- Tasks to carry out
(a) In the benchmark summary, how much can the same model's performance vary depending on the surrounding agent architecture?
(b) Using the benchmark summary, say whether each statement agrees with it: (i) On SWE-bench Mobile, even the best systems reached only about 12% success. (ii) The UC Berkeley paper studied execution traces from ten agent frameworks. (iii) Memory management is one of the factors that benchmark performance depends on.
(c) Pick up the benchmark summary after its last sentence and keep writing.

(Text section begins)

SWE-bench Mobile: harder, more realistic engineering
- A tougher benchmark for more industry-like mobile app development tasks
- Even the best systems were only around 12% success
- This shows how much benchmark results depend on task scope and realism
Important caveat: benchmark scores are not just model scores
The hosts stress that benchmark performance depends on:
- The base model
- The agent scaffold/harness
- Tools and APIs
- Memory management
- Evaluation setup
In some cases, the same model can vary by up to 6x depending on the surrounding agent architecture.
Common Failure Modes in Multi-Agent Systems
The episode highlights a 2025 UC Berkeley paper that analyzed more than 1,600 execution traces across seven agent frameworks and identified a taxonomy called MAST: Multi-Agent System Failure Taxonomy.

(Text section ends)
(Provided information begins)

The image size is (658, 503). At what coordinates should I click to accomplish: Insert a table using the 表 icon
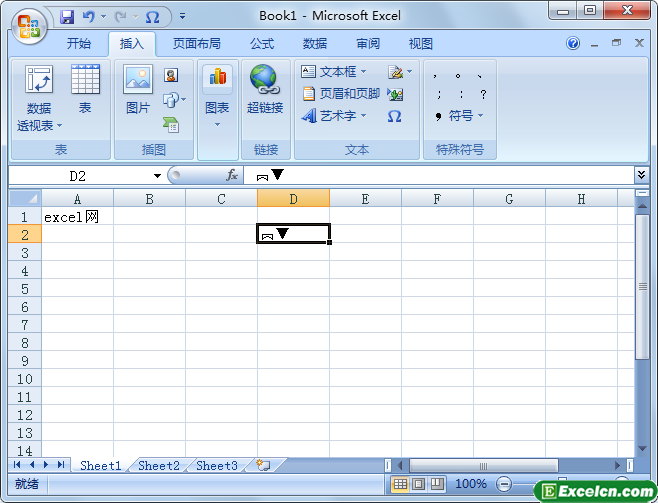[85, 89]
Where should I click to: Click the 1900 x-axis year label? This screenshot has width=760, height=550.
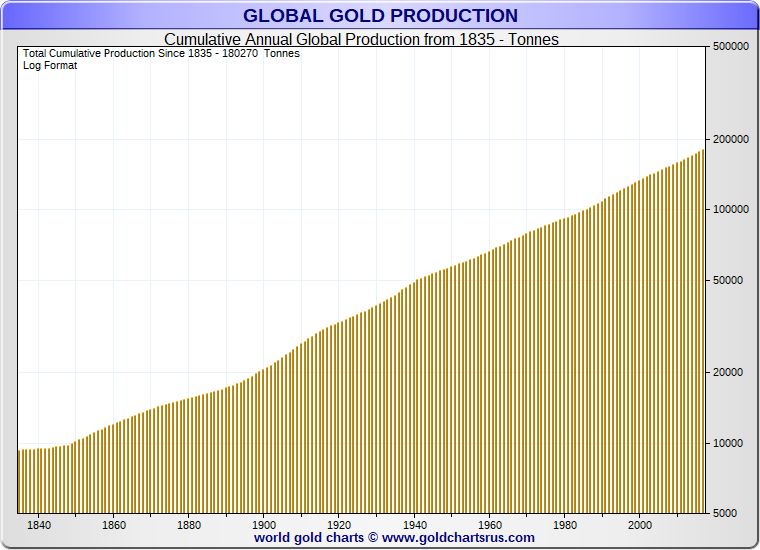coord(264,524)
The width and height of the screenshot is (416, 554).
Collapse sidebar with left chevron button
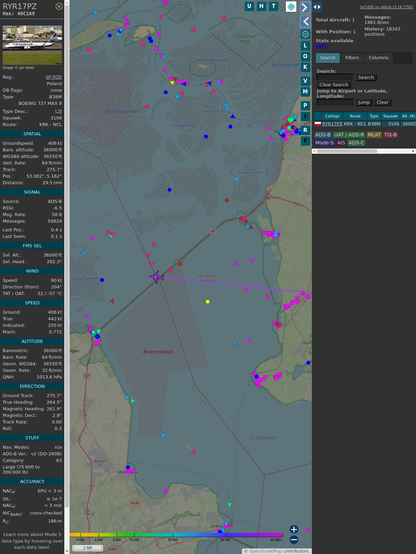[305, 22]
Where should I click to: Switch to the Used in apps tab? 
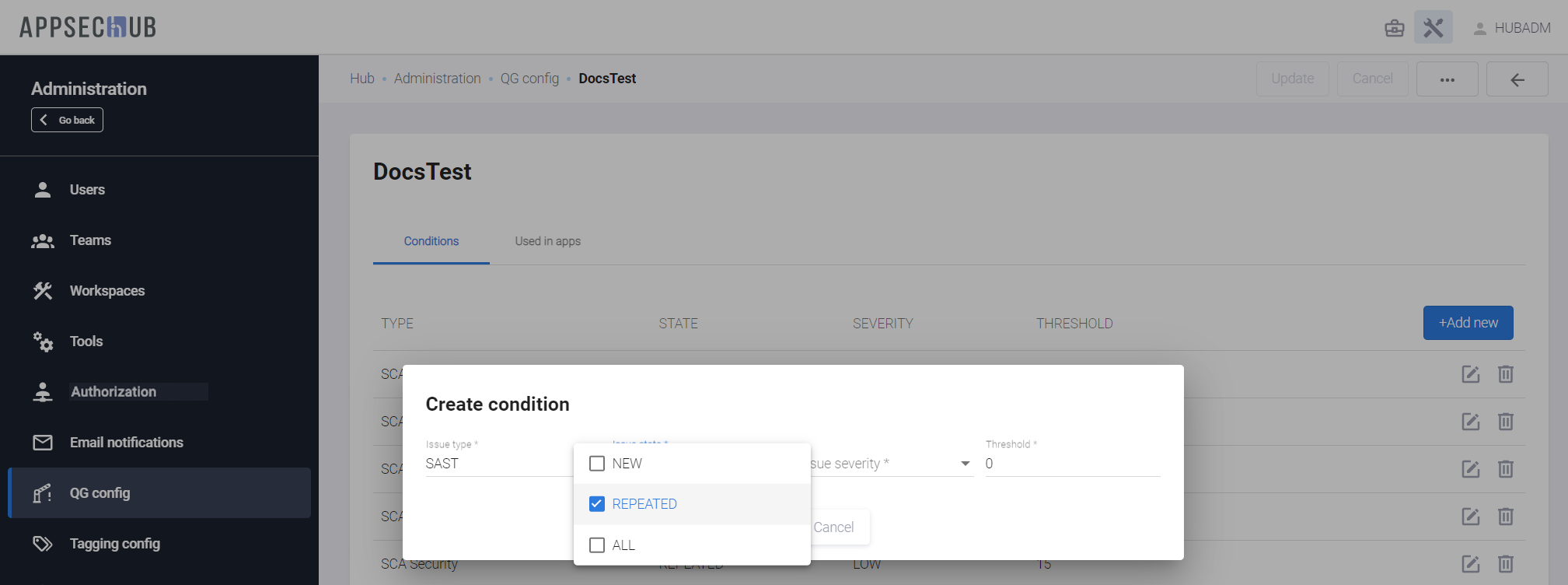tap(547, 241)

(Provided information ends)

- Answers per task
(a) Up to 6x.

(b)
(i) Yes: "Even the best systems were only around 12% success"
(ii) No: "more than 1,600 execution traces across seven agent frameworks"
(iii) Yes: "Memory management"

(c)
1. Specification and system design failures
These happen when the setup itself is flawed or the agent diverges early. Examples include:
- Ignoring or violating task instructions
- Repeating steps unnecessarily
- Getting stuck in loops
- Losing conversation history or context
- Poor task framing or context management
2. Inter-agent misalignment
These are failures unique to multi-agent systems, where coordination breaks down. Examples include:
- One agent hands off output that another agent cannot parse
- Agents reach contradictory conclusions with no resolution
- An orchestrator gives ambiguous instructions, causing sub-agents to diverge
3. Task verification and termination failures
These are “knowing when you’re done” problems. Examples include:
- Thinking the task is complete when it isn’t
- Producing outputs that look finished but don’t satisfy requirements
- Overshooting and doing more work than asked for
Are Multi-Agent Systems Better?
Not necessarily.
The episode points out that while multi-agent systems can provide:
- Specialization
- Parallelism
- Cross-checking
they also introduce:
- Communication overhead
- Handoff errors
- Misalignment between agents
In the Berkeley study, multi-agent setups sometimes performed worse than single-agent systems on the same tasks. The takeaway: coordination benefits are real, but they come with coordination costs.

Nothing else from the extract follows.